Echo the records from the line with "Where should I" up to and including the line with "pos(392,61)", leaving out the pictures.
━━ The records
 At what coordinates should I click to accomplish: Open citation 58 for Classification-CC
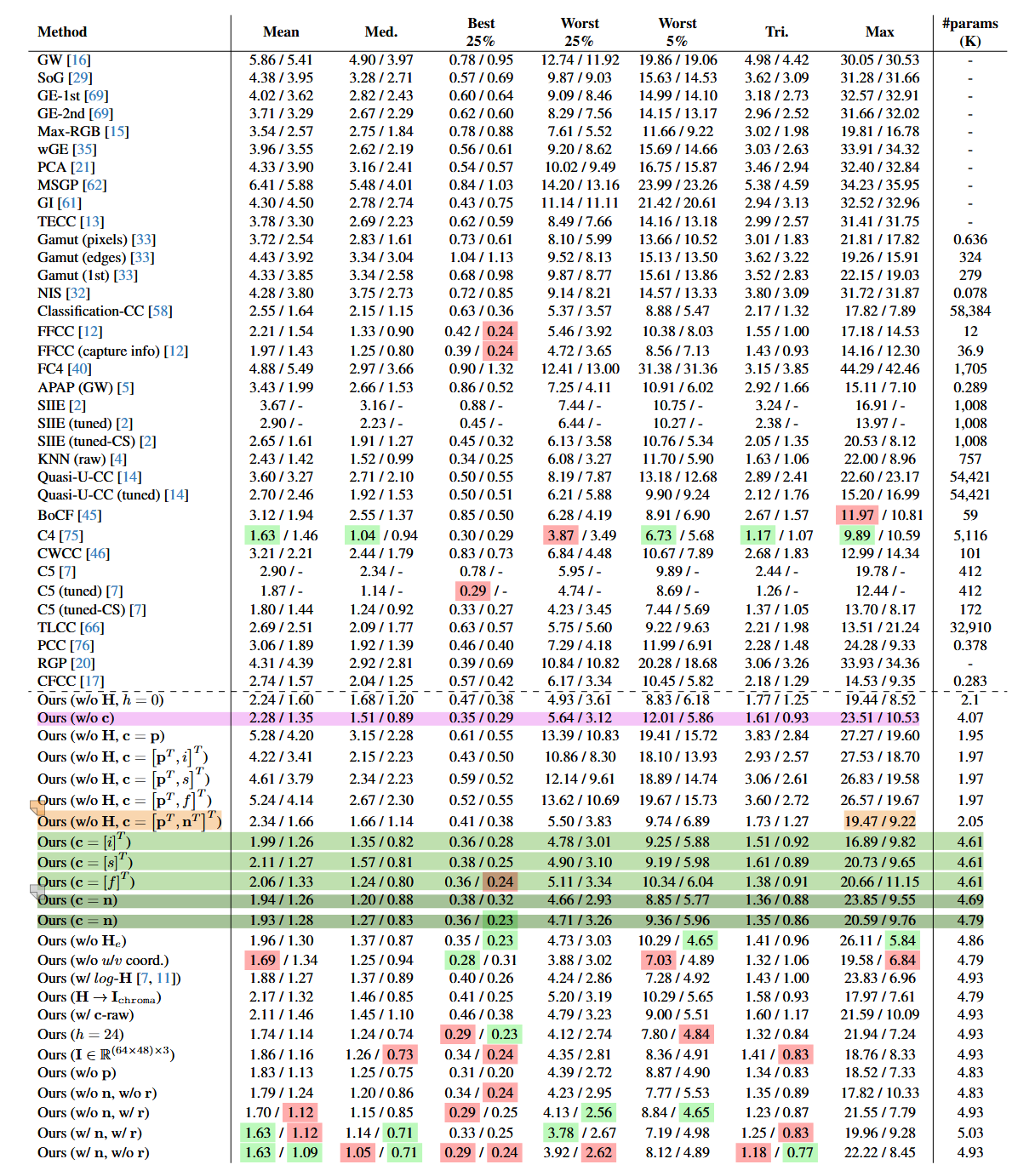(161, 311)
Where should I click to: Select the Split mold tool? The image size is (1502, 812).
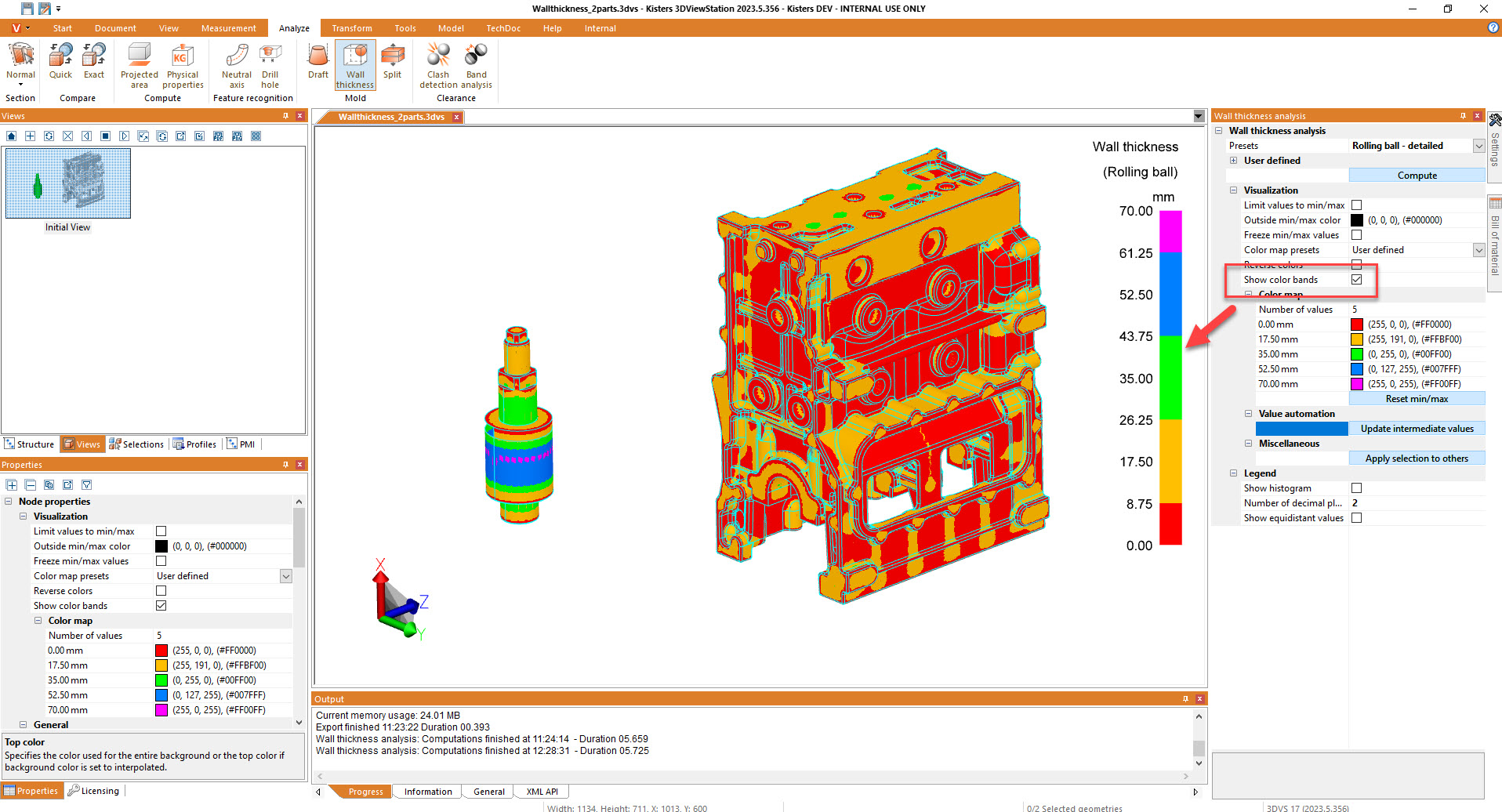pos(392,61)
━━━━
━━ The records
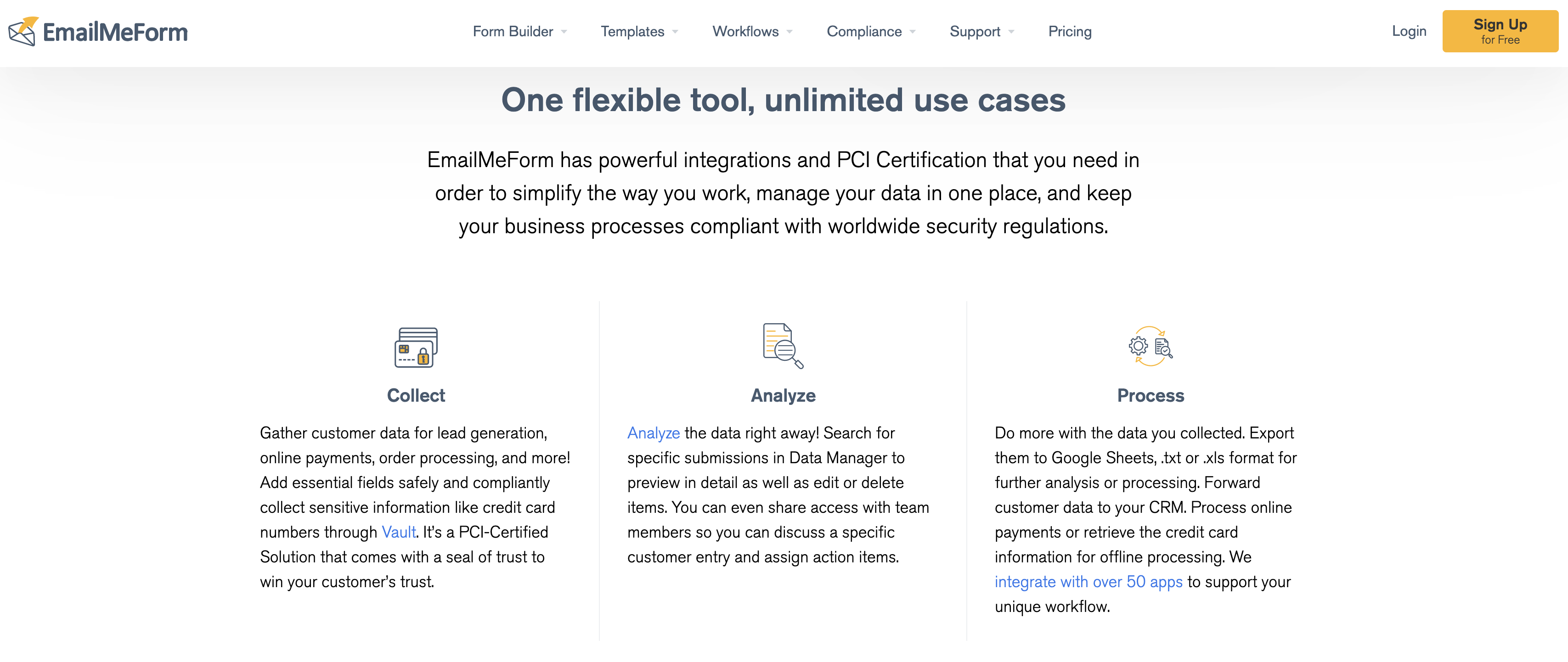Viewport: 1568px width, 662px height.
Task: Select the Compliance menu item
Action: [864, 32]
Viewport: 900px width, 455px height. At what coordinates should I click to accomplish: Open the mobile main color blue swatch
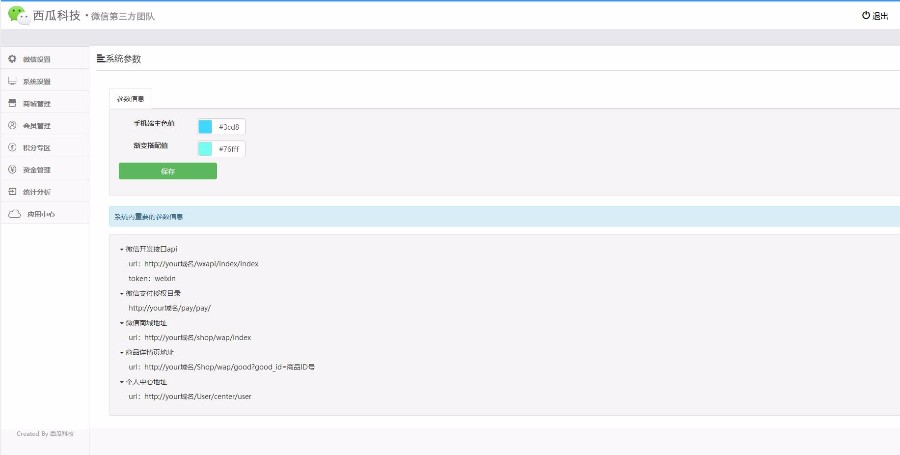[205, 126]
━━━━
• [Correct result]
Where should I click to: Select the Split mold tool? The image size is (1502, 812).
pos(392,61)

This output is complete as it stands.